1,380 words
There’s an old-school form of libertarianism that draws from the work of figures like Ludwig van Beethoven, Selma Hayek, and RuPaul (sorry, I mean to say Ludwig von Mises, Friedrich Hayek, and Ron Paul). This form of libertarianism works from a reasonably comprehensive picture of what it is to be a human being. Rather than thoroughly replacing homo sapiens with homo economicus, it simply focuses on addressing itself to the economic realm of life; and it proposes that people out to support a strongly libertarian order because such is in their best practical interests.

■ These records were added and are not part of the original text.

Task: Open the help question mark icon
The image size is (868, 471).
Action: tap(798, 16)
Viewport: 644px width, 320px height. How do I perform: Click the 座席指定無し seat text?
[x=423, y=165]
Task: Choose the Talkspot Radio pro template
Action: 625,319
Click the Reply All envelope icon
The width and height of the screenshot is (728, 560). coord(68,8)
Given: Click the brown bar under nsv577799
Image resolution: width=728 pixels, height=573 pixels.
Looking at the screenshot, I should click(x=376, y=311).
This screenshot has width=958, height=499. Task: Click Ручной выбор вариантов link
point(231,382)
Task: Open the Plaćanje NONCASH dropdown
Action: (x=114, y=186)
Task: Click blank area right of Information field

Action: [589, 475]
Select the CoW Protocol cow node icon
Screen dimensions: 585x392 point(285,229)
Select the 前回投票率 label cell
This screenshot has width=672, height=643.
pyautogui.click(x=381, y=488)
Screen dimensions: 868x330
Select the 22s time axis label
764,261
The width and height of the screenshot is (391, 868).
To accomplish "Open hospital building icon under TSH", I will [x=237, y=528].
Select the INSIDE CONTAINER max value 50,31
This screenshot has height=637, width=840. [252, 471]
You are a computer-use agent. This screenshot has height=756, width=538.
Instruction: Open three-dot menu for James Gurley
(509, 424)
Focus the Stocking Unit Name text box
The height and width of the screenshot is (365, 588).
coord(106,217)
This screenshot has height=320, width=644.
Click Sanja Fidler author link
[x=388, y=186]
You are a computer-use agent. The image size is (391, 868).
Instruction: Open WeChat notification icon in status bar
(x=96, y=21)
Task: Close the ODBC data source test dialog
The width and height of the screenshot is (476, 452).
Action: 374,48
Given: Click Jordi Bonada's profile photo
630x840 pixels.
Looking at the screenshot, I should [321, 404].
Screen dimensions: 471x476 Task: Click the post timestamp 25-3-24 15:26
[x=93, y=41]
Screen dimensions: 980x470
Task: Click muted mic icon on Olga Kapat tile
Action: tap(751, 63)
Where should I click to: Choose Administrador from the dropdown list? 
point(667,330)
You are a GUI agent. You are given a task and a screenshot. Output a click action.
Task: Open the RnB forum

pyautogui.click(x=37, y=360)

This strain of libertarianism probably gets a lot right. Maybe it also gets some things wrong. But the most important thing is that with an old-school libertarian of this variety, it’s actually possible to have this discussion in a sane and reasonable manner. Whatever they may get right or wrong, these thinkers are fundamentally placing the question of how well these proposals would actually work to create a functioning human society in which a whole variety of things we want flourish front and center, and at least theoretically they could be convinced to change their policies if convinced that a different set of policies would actually work better to achieve these ends. If there are sociopolitical debates to be had in a future ethnostate, these types of libertarians certainly deserve a seat at the table. If there are disagreements to be hammered out, old-school libertarians can be disagreed with respectfully.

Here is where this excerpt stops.